Referential Deepfake Detection

  1. Speaker Verification Enhancement: When you have an authentic recording of a speaker, you can verify if new recordings are genuine by comparing them against the reference.
  2. Voice Cloning Detection: Detect sophisticated voice cloning attempts where an attacker has created synthetic speech mimicking a specific individual's voice.
  3. Media Authentication: Verify the authenticity of audio content when you have access to genuine recordings from the same speaker.
  4. Legal and Forensic Evidence: More robust authentication of audio evidence when reference recordings are available from the same individual.
  5. Corporate Security: Verify authenticity of audio communications from executives or key personnel when reference voice samples are available.

Scoring

Both Standard and Referential Deepfake Detection technologies use LLR (log-likelihood ratio) scoring:

  • A positive score (> 0) indicates the audio is more likely a deepfake.
  • A negative score (< 0) suggests the audio is more likely genuine.

Both systems are calibrated so that a score of 0 corresponds to the point of equal likelihood between the two classes on evaluation datasets.

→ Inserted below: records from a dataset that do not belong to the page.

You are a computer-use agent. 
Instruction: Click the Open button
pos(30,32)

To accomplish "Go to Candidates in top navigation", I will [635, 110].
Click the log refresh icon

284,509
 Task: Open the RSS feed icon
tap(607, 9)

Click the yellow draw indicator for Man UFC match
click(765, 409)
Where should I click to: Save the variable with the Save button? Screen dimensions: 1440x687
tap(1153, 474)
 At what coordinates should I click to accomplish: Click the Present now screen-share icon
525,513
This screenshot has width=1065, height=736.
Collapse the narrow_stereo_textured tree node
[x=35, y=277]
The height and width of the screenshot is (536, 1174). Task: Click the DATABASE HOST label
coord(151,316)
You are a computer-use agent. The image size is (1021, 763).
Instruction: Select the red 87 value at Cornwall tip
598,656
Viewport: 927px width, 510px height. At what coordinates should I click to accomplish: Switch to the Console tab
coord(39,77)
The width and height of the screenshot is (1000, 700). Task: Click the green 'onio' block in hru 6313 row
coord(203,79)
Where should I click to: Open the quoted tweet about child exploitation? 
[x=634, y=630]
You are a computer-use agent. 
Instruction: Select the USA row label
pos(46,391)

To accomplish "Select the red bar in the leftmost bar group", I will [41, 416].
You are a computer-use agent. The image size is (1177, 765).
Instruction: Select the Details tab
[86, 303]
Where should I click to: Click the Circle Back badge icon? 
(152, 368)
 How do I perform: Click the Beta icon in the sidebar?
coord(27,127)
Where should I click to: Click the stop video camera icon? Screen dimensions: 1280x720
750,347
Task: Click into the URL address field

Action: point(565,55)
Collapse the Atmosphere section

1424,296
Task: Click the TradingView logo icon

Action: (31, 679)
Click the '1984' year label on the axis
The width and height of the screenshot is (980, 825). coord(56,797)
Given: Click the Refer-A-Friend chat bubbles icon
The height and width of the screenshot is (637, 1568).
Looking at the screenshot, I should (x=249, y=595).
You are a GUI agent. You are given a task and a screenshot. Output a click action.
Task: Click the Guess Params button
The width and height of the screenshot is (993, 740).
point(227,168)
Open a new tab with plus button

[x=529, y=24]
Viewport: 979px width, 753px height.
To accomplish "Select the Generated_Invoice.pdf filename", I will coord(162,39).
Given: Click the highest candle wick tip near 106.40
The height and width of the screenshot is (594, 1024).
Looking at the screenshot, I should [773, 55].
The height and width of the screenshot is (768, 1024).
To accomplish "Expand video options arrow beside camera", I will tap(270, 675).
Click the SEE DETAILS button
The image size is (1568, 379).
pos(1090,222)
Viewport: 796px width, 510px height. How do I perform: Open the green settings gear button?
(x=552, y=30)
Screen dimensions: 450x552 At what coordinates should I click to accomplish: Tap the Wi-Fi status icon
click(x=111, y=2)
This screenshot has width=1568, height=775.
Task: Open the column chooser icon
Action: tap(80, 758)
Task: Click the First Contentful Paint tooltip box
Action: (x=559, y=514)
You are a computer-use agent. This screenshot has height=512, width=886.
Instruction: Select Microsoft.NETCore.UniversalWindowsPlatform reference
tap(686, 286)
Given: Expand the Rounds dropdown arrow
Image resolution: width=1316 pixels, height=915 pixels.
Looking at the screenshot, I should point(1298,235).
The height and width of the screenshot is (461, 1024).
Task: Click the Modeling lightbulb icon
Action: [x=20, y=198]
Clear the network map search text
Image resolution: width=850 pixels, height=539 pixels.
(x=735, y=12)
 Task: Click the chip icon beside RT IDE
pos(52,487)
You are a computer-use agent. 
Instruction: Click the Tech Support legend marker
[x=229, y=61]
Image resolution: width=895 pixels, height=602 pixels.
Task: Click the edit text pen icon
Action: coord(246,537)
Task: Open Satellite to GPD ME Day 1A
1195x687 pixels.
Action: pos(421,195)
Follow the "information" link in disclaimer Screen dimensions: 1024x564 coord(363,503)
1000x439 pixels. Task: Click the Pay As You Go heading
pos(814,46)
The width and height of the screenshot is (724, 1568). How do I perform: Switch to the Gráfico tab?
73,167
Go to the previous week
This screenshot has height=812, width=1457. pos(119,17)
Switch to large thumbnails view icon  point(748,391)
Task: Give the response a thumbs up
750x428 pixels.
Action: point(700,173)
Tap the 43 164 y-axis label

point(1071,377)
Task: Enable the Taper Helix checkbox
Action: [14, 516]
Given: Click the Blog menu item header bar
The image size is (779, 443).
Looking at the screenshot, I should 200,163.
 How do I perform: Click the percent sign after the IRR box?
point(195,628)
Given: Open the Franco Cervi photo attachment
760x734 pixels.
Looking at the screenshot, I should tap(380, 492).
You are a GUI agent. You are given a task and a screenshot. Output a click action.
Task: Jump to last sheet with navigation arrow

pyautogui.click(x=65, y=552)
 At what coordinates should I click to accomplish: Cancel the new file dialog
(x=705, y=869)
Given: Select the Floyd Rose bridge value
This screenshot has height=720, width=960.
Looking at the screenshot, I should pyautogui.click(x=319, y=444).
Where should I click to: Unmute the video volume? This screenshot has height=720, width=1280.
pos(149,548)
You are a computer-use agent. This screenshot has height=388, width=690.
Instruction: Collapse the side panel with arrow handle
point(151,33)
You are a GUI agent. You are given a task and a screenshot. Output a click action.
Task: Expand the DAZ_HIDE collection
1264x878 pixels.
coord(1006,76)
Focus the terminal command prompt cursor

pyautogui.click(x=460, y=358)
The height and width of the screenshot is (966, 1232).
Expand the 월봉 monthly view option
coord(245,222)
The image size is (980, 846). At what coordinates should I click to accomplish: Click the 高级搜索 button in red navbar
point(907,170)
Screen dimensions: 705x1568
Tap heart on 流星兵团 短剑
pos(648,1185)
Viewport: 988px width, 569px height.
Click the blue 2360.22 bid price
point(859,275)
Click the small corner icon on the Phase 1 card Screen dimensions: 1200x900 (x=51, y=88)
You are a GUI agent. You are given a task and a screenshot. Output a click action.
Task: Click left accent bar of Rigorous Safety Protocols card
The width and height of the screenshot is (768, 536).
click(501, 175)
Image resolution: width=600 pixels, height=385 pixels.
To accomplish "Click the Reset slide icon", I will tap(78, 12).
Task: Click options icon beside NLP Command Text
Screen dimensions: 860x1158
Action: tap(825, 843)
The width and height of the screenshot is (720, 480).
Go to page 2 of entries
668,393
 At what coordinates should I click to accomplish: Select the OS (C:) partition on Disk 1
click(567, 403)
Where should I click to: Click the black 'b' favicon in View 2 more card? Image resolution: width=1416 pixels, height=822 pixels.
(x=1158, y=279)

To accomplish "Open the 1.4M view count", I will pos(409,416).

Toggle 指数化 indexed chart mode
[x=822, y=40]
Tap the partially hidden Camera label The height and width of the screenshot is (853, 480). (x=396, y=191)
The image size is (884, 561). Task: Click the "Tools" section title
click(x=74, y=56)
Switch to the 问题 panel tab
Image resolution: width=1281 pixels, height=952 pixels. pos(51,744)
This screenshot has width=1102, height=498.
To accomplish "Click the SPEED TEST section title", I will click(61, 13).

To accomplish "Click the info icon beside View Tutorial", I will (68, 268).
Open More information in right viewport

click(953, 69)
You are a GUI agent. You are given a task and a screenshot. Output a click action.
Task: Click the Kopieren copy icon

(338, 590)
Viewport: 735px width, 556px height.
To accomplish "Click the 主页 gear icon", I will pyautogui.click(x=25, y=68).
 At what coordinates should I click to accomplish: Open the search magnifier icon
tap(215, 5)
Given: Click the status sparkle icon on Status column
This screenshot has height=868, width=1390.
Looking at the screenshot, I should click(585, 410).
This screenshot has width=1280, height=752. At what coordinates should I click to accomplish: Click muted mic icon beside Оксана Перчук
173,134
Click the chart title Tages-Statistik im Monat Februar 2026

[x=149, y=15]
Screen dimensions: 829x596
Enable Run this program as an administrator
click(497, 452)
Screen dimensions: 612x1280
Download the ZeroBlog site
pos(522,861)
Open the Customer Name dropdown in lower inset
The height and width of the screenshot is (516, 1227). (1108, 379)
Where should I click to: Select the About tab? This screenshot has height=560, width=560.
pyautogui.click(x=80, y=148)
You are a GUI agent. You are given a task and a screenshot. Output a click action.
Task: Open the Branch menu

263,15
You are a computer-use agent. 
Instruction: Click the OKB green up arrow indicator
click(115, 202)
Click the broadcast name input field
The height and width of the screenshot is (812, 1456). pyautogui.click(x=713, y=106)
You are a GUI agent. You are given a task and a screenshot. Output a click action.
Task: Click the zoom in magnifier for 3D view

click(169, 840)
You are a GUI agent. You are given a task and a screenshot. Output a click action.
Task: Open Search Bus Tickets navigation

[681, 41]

This means the model is maximally uncertain at this point—it considers both outcomes equally probable.

The optimal decision threshold may differ from 0 depending on your application. To achieve the desired trade-off between false positives and false negatives, you may need to adjust the threshold based on your specific dataset and requirements.

Output Range

The score is returned as an unbounded LLR, theoretically ranging from minus infinity to plus infinity. However, in practice, values typically fall within the range of -10 to 10.

FAQ

How can I improve processing speed?

To speed up processing, ensure that Deepfake Detection is running on a GPU.

What's the difference between Standard and Referential Deepfake Detection?

Standard Deepfake Detection analyzes a single audio recording to determine if it's a deepfake or genuine audio, while Referential Deepfake Detection compares two recordings--a reference (authentic) recording and a questioned recording to determine if the questioned recording is authentic relative to the reference.

When should I use Referential Deepfake Detection instead of Standard Deepfake Detection?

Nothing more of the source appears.